All of which is going to come as a shock to organizations like the FBI, the Secret Service and the Southern Poverty Law Center, which has been around for 42 years and which:
"... monitors hate groups and other extremists throughout the United States and exposes their activities to law enforcement agencies, the media and the public. We publish our investigative findings online, on our Hatewatch blog, and in the Intelligence Report, our award-winning quarterly journal. We’ve crippled some of the country’s most notorious hate groups by suing them for murders and other violent acts committed by their members.

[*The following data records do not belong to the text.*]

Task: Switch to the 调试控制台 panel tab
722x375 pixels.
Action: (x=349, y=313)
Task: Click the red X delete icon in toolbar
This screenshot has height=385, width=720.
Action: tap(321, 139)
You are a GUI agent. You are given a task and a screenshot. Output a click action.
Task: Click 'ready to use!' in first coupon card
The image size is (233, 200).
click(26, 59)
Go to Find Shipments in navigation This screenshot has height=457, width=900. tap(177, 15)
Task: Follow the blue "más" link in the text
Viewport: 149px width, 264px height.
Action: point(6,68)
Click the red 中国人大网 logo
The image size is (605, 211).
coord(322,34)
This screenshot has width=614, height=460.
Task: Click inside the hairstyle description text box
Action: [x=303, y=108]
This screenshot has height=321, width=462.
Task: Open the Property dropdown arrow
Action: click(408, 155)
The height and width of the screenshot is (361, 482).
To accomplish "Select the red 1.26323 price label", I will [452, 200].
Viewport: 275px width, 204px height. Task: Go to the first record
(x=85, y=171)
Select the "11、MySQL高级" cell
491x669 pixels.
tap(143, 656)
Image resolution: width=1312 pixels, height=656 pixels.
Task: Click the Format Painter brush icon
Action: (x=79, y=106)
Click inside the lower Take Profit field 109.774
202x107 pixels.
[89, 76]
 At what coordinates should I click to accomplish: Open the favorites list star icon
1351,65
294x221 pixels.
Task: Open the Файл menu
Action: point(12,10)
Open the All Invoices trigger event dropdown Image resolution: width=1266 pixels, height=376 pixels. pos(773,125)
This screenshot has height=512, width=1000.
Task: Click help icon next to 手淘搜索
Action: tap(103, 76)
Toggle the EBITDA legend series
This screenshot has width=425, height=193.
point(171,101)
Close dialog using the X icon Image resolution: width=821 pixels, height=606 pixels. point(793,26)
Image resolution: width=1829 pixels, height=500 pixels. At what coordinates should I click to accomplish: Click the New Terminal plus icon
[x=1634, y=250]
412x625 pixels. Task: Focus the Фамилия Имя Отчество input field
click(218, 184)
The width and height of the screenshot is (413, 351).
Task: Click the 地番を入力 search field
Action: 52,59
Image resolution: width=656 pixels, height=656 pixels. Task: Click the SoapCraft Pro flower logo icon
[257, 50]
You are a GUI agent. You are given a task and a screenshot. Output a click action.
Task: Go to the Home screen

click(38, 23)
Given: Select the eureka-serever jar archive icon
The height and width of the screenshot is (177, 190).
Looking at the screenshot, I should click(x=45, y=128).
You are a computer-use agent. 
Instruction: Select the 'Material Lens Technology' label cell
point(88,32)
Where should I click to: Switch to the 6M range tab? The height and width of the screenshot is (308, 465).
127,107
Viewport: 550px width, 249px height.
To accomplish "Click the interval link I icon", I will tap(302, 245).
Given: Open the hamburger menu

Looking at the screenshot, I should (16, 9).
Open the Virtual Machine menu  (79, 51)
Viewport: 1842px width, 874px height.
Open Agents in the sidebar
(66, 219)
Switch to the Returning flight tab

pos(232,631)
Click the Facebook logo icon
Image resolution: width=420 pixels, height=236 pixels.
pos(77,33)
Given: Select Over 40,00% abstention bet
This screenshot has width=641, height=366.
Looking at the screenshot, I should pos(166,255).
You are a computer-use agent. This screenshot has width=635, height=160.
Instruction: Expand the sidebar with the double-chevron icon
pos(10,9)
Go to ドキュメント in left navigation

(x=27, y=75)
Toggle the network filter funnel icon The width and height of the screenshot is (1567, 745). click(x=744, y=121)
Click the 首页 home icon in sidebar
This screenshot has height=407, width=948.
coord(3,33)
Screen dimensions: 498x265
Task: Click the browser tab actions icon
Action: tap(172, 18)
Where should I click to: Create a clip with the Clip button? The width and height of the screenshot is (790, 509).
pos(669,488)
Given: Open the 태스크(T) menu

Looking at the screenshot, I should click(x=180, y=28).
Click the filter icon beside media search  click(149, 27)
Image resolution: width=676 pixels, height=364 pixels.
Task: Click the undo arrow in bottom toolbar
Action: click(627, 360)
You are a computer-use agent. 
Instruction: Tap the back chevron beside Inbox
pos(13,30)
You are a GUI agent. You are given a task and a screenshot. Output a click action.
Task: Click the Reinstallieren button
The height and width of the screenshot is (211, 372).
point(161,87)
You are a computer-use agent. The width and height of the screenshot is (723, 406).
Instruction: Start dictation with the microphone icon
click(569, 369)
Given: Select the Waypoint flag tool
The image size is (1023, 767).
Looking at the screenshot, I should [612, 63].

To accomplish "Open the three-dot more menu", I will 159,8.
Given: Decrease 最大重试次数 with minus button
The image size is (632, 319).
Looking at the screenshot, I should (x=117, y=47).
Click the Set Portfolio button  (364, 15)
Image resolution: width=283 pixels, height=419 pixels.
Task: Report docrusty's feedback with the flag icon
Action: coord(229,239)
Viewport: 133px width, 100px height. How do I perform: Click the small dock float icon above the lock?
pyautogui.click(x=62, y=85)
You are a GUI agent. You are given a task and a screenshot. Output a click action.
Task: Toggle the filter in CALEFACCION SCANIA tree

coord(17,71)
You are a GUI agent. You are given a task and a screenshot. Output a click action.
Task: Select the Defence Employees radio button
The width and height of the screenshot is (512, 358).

"Currently, there are 1,007 known hate groups operating across the country, including neo-Nazis, Klansmen, white nationalists, neo-Confederates, racist skinheads, black separatists, border vigilantes and others.
"Since 2000, the number of hate groups has increased by 67 percent. This surge has been fueled by anger and fear over the nation’s ailing economy, an influx of non-white immigrants, and the diminishing white majority, as symbolized by the election of the nation’s first African-American president.
"These factors also are feeding a powerful resurgence of the antigovernment “Patriot” movement, which in the 1990s led to a string of domestic terrorist plots, including the Oklahoma City bombing. The number of Patriot groups, including armed militias, has grown 813 percent since of the Obama was elected – from 149 in 2008 to 1,360 in 2012.
"This growth in extremism has been aided by mainstream media figures and politicians who have used their platforms to legitimize false propaganda about immigrants and other minorities and spread the kind of paranoid conspiracy theories on which militia groups thrive."
UPDATE II: What people say:
Mr. Sirota, your observations are both amazingly dickish and poorly constructed.